— Tu veux que je te dise à quoi ressemble ton clebs ? proposa Maurice.

— Non.

Maurice se força à rire pour accentuer son ironie.

— Il ressemble à un manchon de fourrure.

— Il est marrant, fit Barbara, attendrie.

— J'aimerais connaître le plaisir que tu éprouves à traîner cette horreur ou à te faire traîner par elle. Moi, à ta place, j'aurais acheté un chien.

— Fiche-moi la paix, bougonna la jeune femme.

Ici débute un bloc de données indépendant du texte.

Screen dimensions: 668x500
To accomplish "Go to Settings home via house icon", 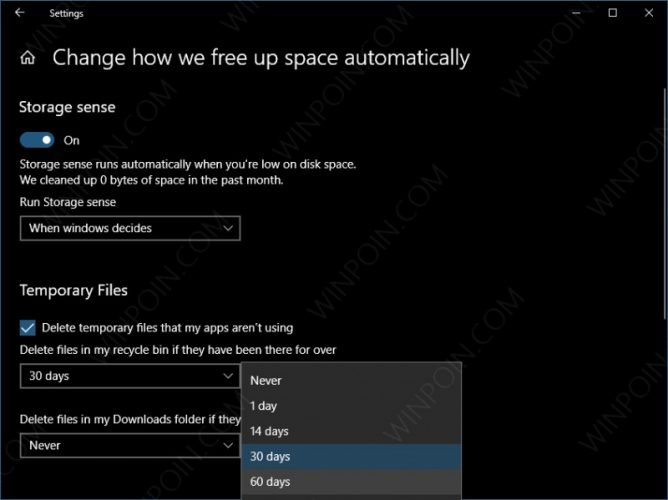I will pyautogui.click(x=28, y=59).
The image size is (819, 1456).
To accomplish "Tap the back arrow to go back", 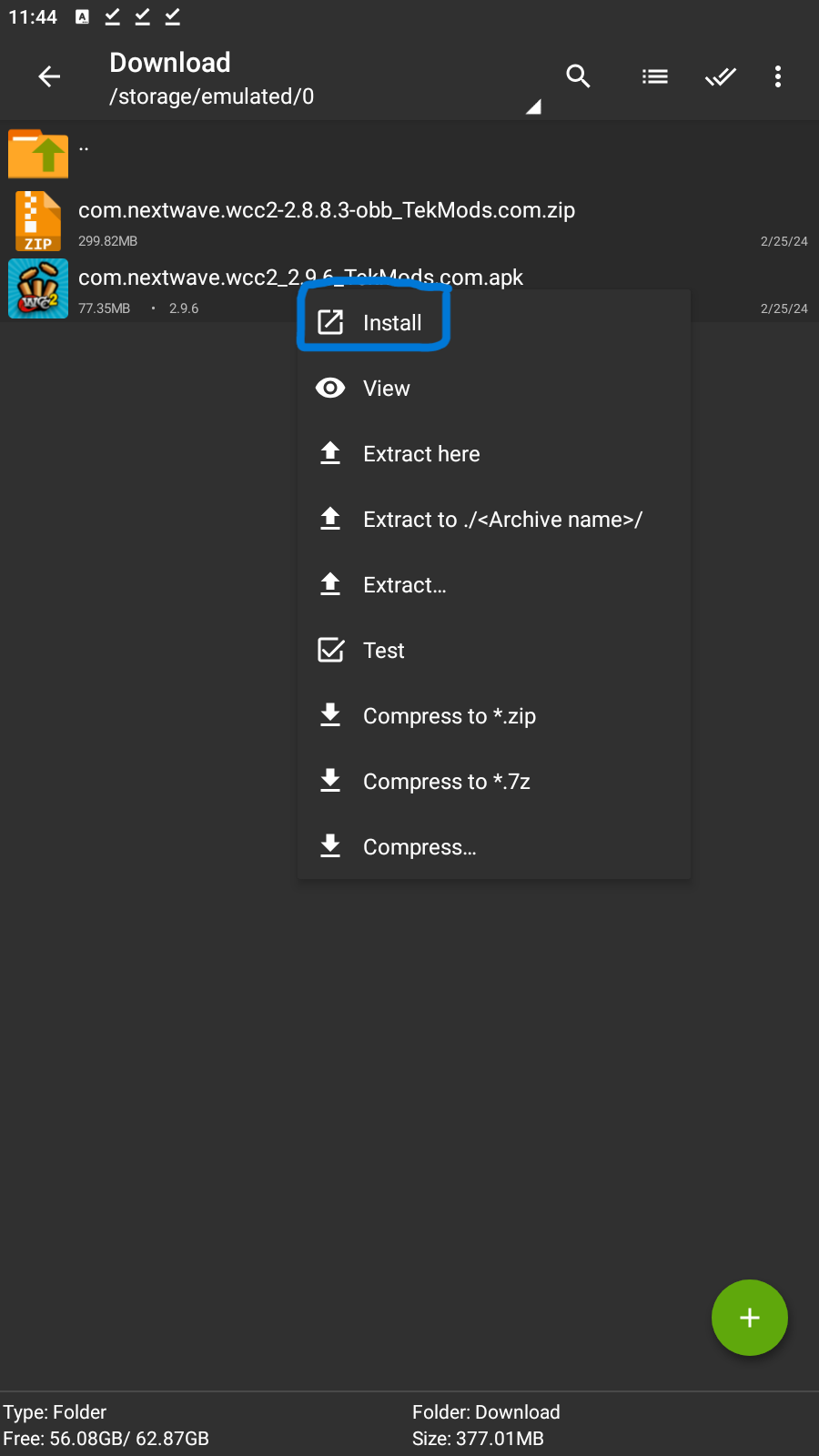I will coord(49,76).
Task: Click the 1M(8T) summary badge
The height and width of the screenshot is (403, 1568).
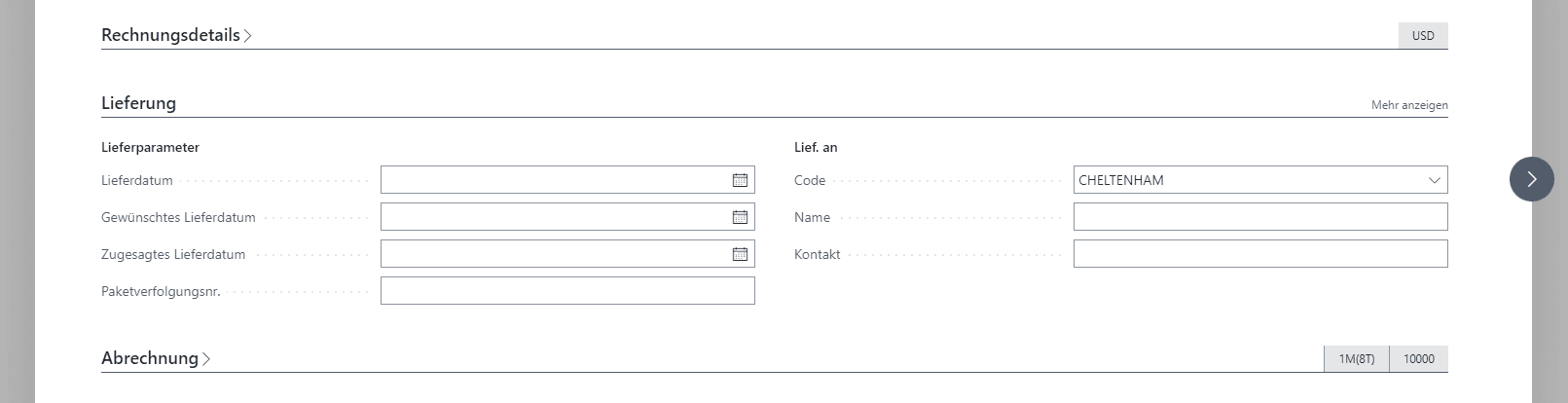Action: point(1356,359)
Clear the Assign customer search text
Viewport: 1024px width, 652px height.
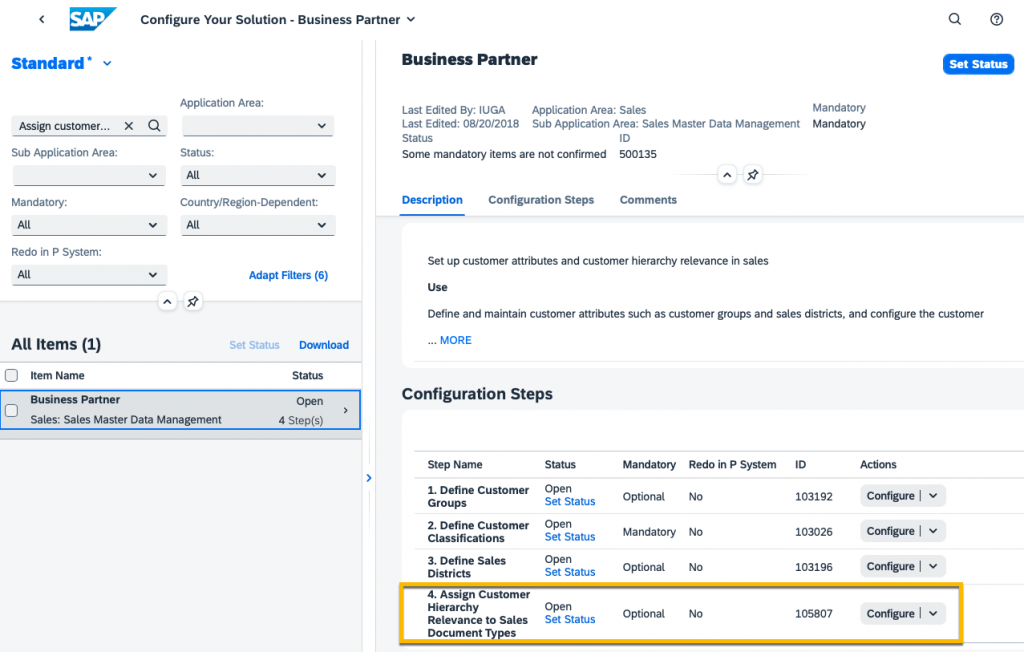tap(129, 125)
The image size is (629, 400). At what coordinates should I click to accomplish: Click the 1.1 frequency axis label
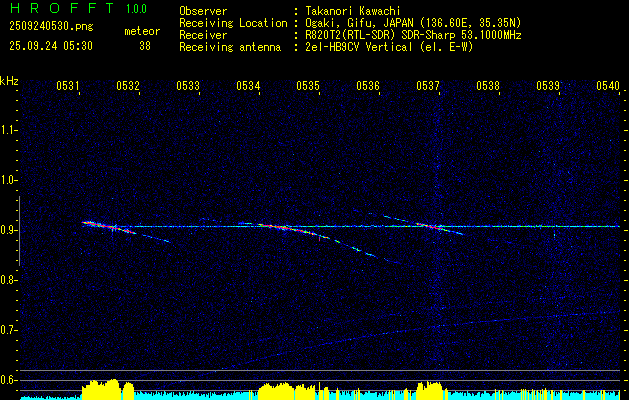(x=9, y=129)
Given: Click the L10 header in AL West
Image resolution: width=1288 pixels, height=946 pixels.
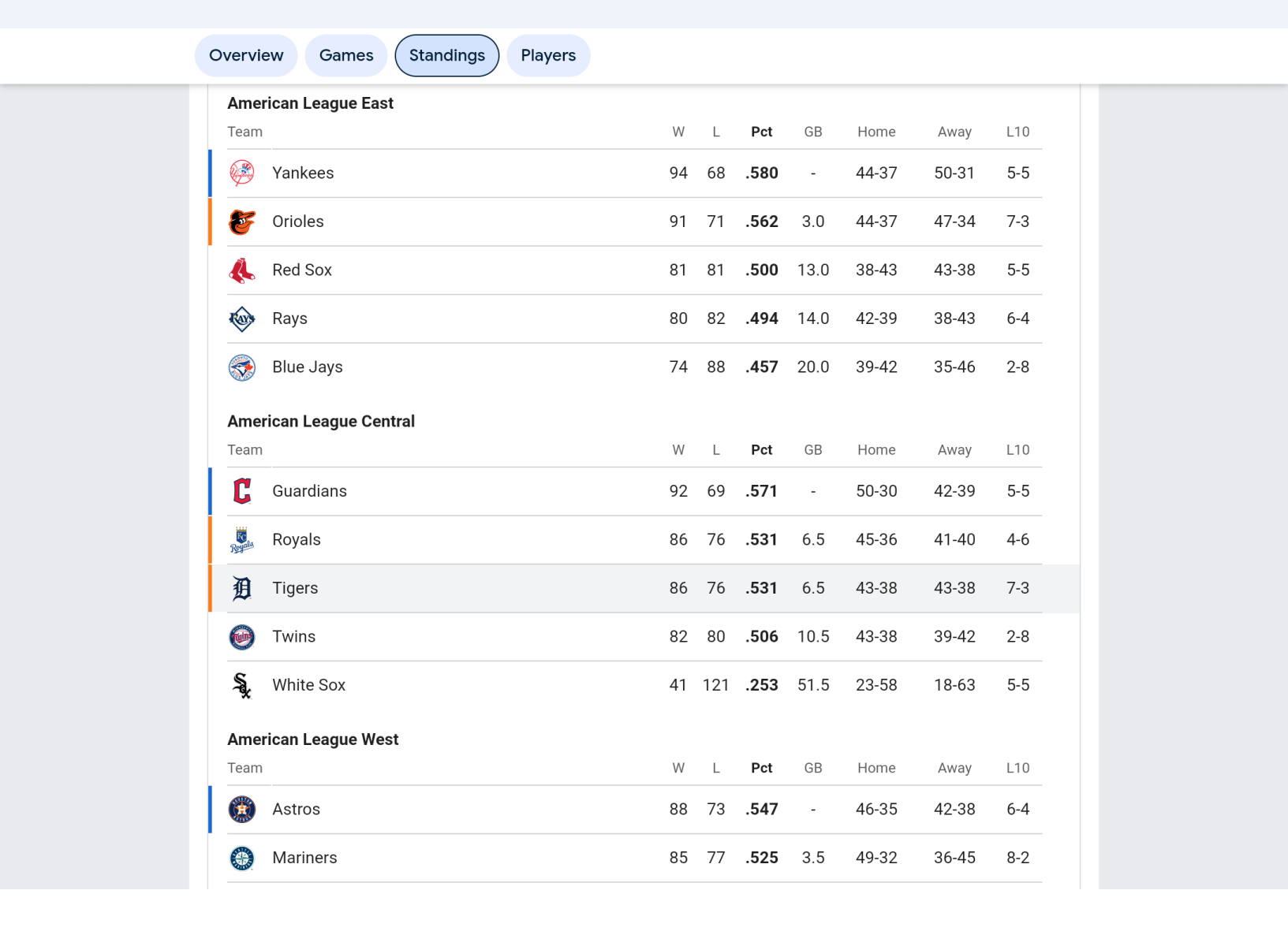Looking at the screenshot, I should pos(1017,769).
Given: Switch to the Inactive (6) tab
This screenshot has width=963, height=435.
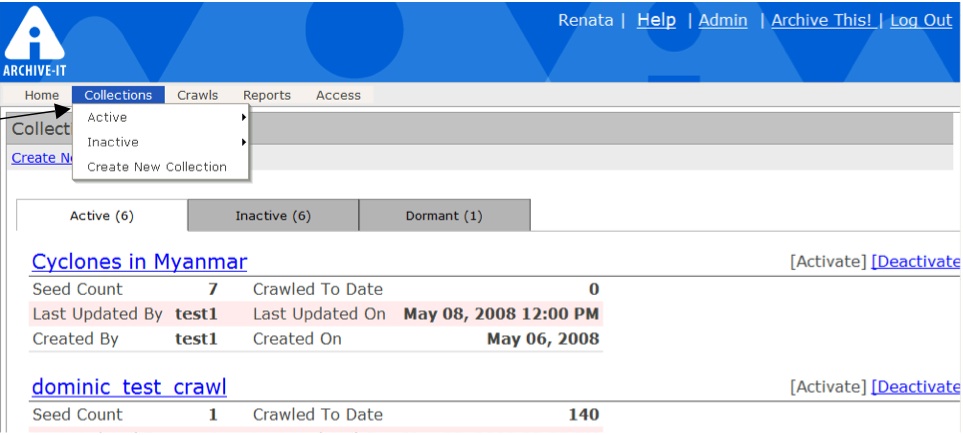Looking at the screenshot, I should (x=273, y=216).
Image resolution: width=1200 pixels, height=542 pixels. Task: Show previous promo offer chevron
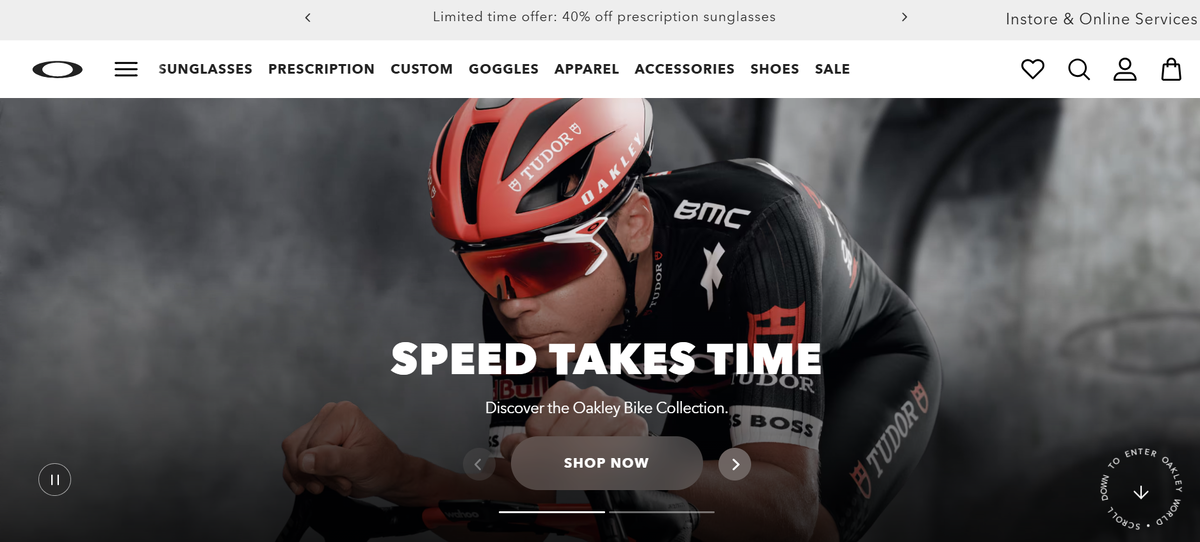coord(307,17)
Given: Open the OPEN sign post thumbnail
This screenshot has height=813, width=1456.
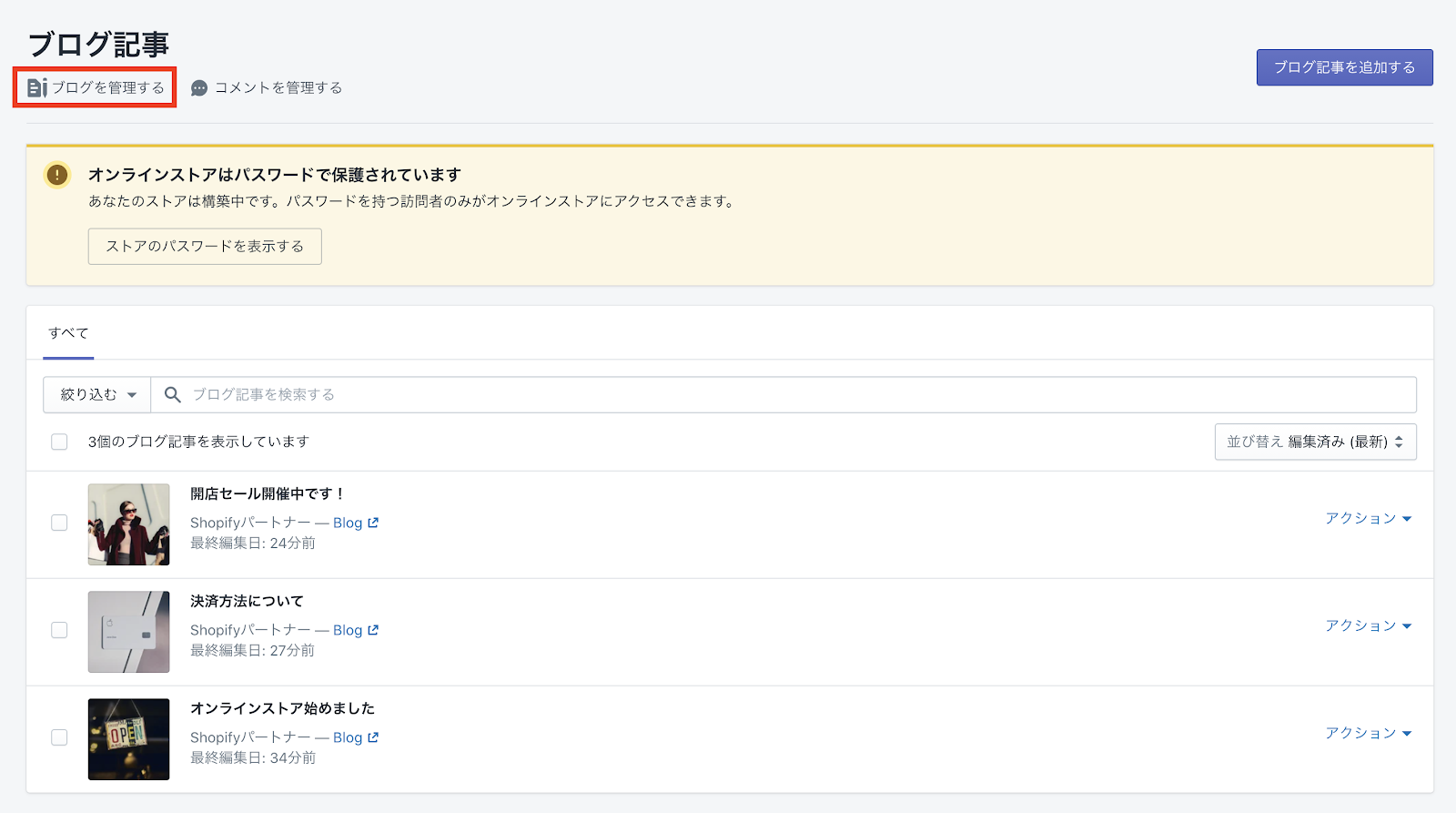Looking at the screenshot, I should click(x=128, y=739).
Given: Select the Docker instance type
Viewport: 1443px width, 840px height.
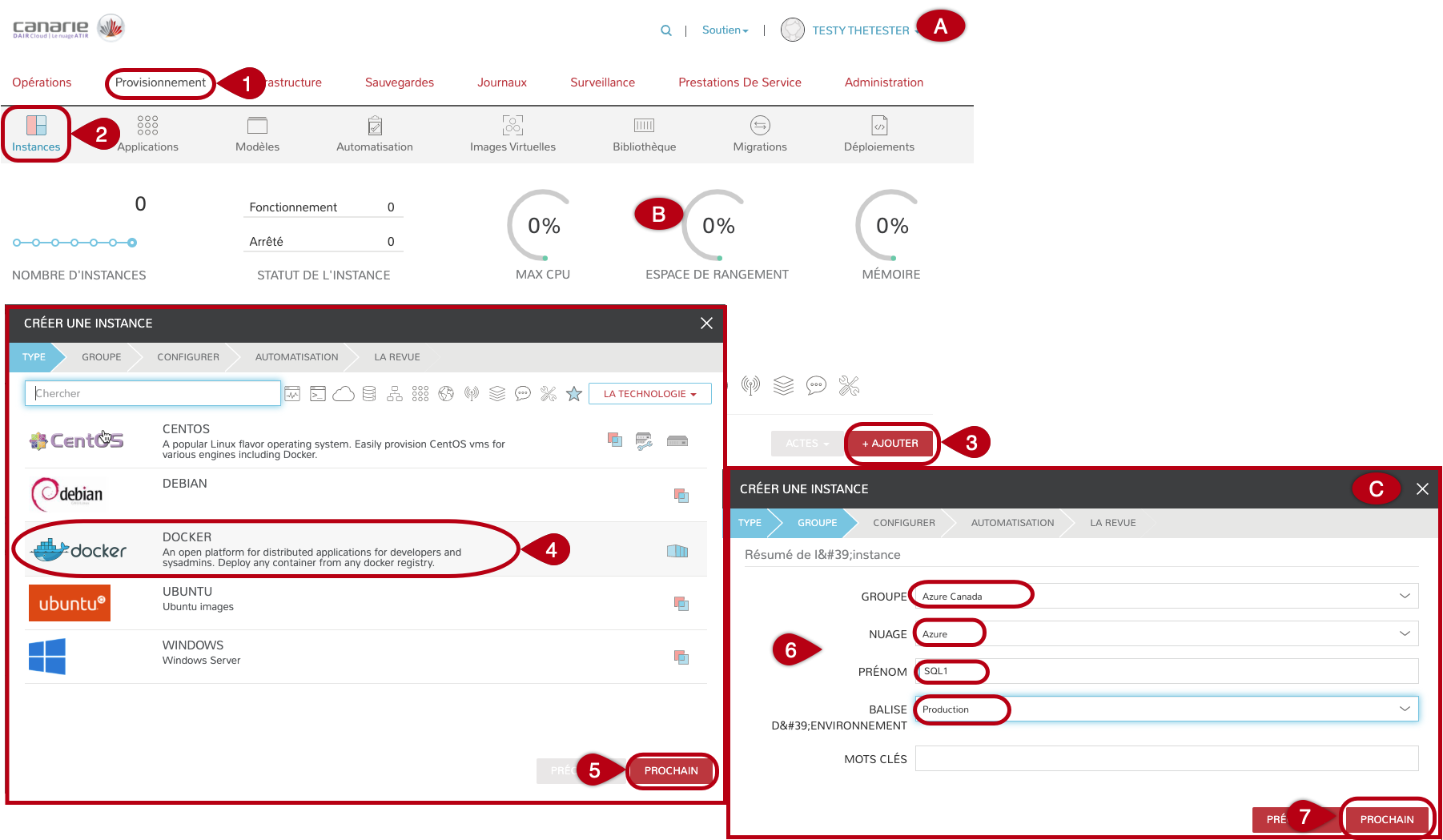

Elle serra Flick sur son cœur et le bisota comme pour le réconforter. Mais le chien se moquait des propos malveillants de Maurice et des caresses de sa maîtresse — laquelle, soulignons la coïncidence au passage, se trouvait être épisodiquement celle de Maurice. La tête hors de la portière du train, il humait les beaux jours voluptueusement.

Maurice allait chercher des vacheries à dire lorsque deux dames, plus ou moins en deuil, vinrent s'asseoir à côté d'eux. Après s'être accoutumées à l'ambiance du train, elles hésitèrent entre le tricot et les confidences. L'une tirait déjà sur la fermeture Éclair de son sac lorsque l'autre commença à parler de la jambe articulée de son mari qui le faisait souffrir — ce qui indiquait clairement que le temps allait changer.

La première dame abandonna illico toute idée de tricot et ratifia les prévisions météorologiques de sa compagne en faisant remarquer que les hirondelles volaient bas.

C'est d'ailleurs vraisemblablement ce qu'était en train de se dire Flick…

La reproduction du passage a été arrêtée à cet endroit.